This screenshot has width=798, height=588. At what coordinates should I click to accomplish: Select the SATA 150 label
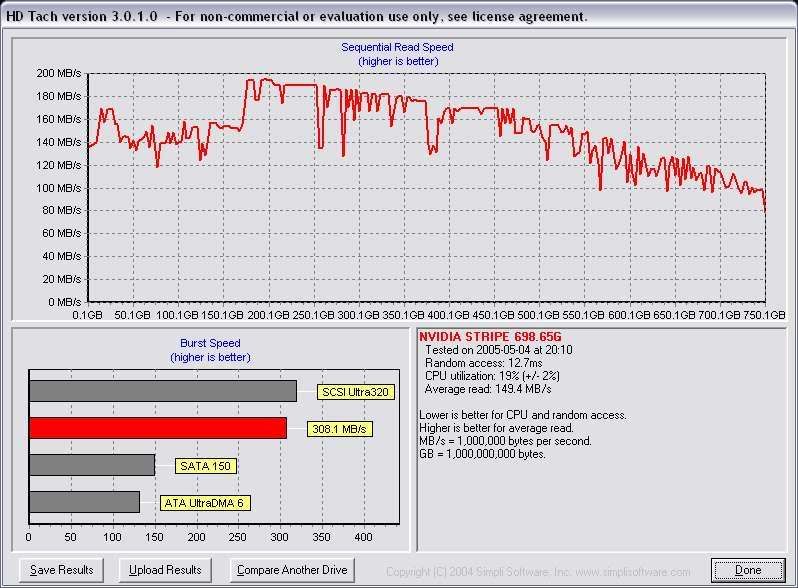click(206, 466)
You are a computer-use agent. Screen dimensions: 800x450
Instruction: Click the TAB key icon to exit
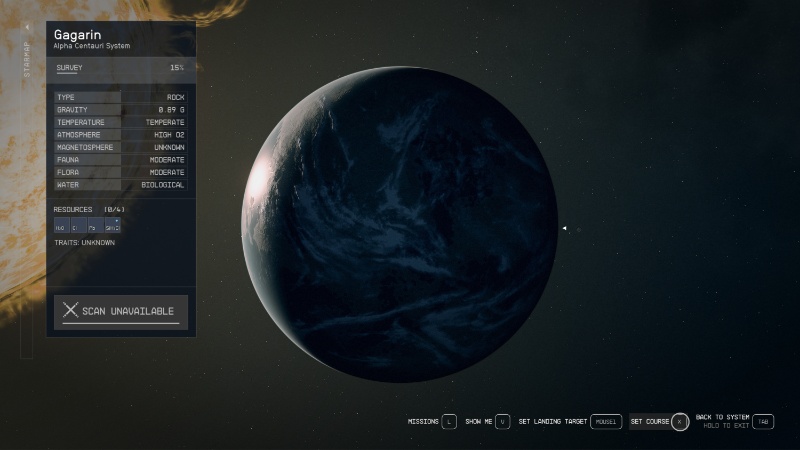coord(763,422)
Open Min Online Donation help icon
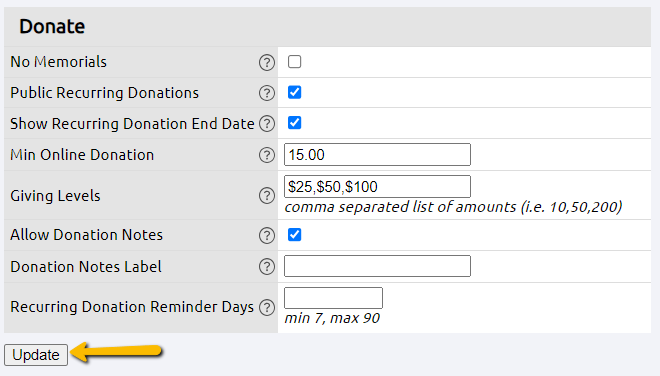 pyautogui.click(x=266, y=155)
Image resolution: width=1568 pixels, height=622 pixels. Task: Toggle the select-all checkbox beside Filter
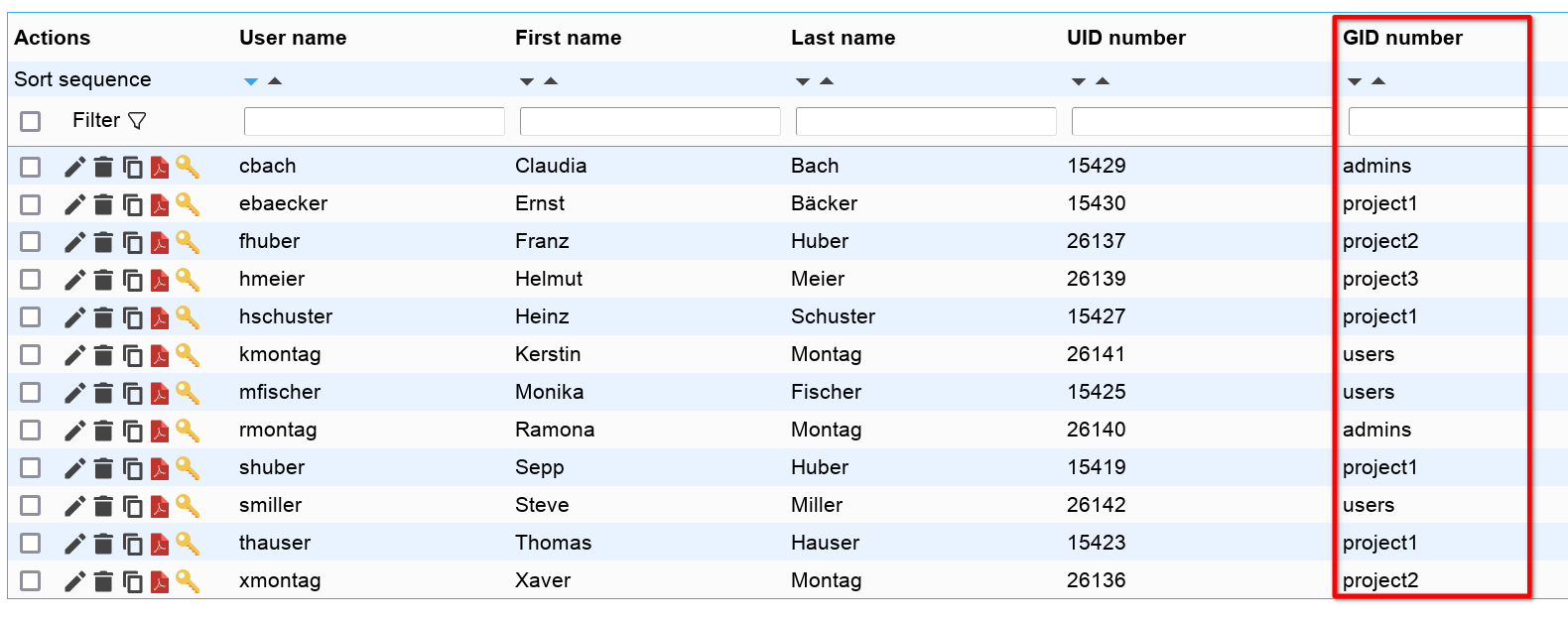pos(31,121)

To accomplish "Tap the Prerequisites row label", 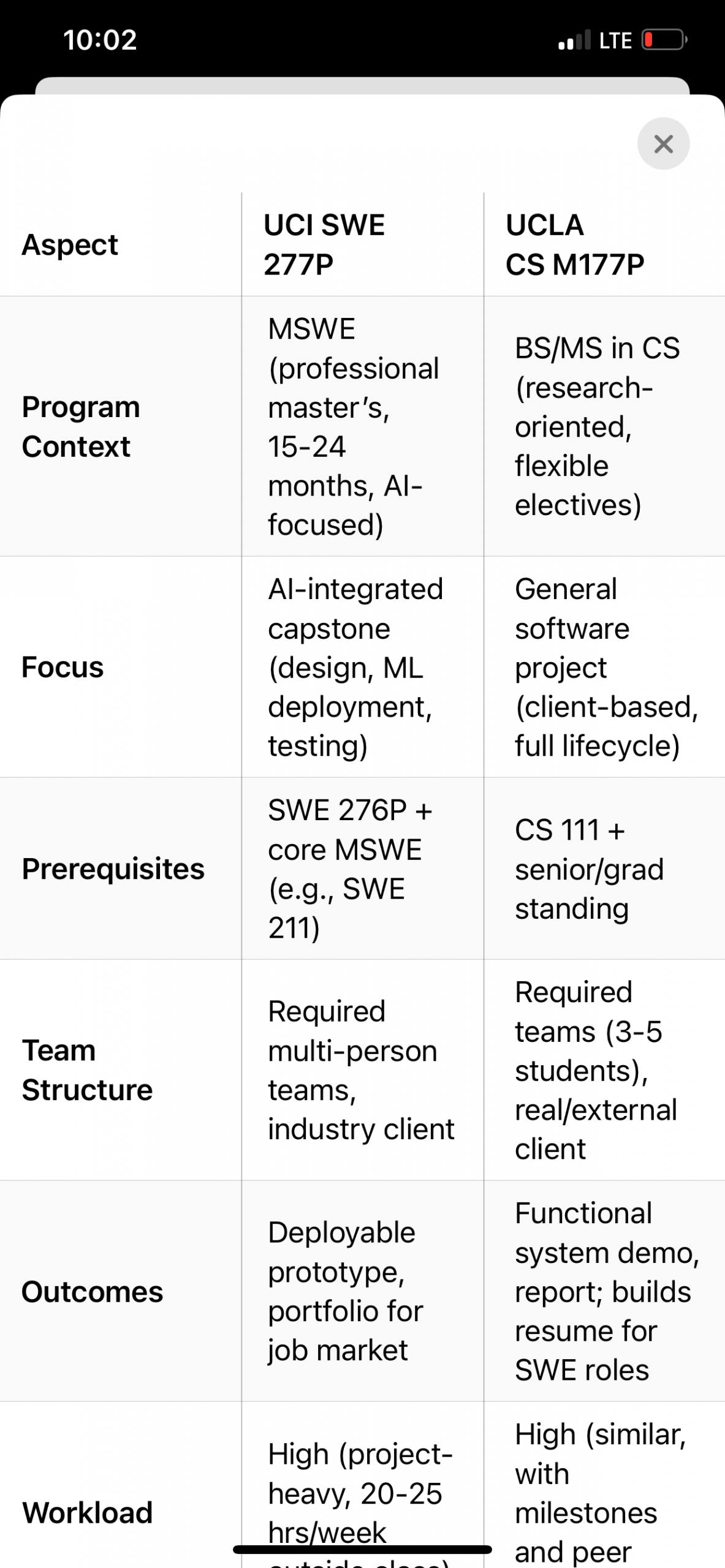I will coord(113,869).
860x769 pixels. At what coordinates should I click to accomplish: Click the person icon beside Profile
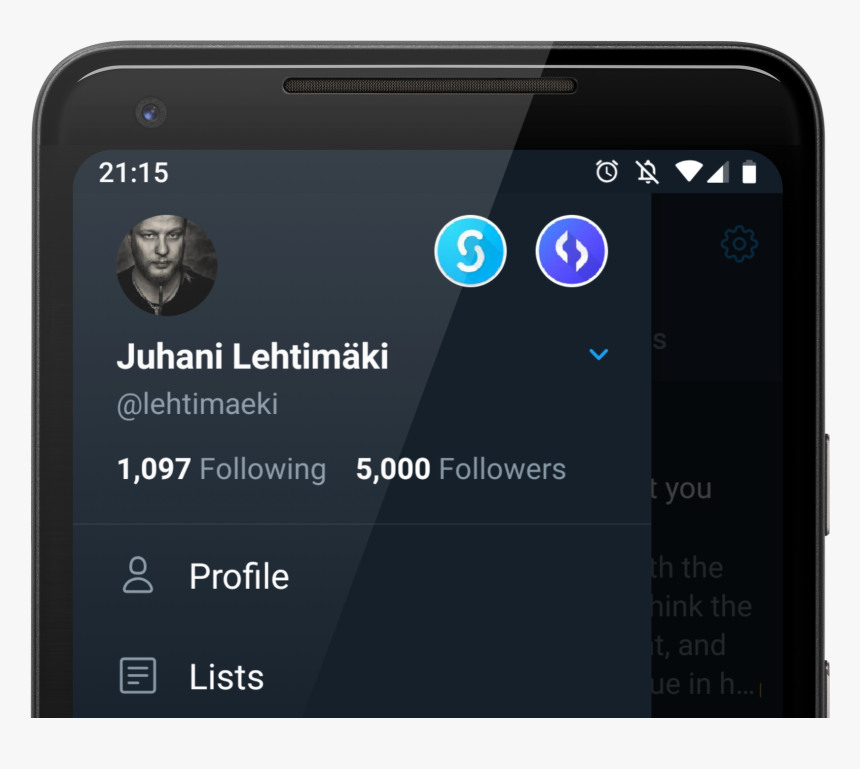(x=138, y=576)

------------

(TASK REQUIREMENTS) Reproduce the listing above from the line that contains "860x769 pixels. At" through its final line, exactly and with nothing added. Omit the images.

(REPLY)
860x769 pixels. At what coordinates should I click to accomplish: Click the person icon beside Profile
(x=138, y=576)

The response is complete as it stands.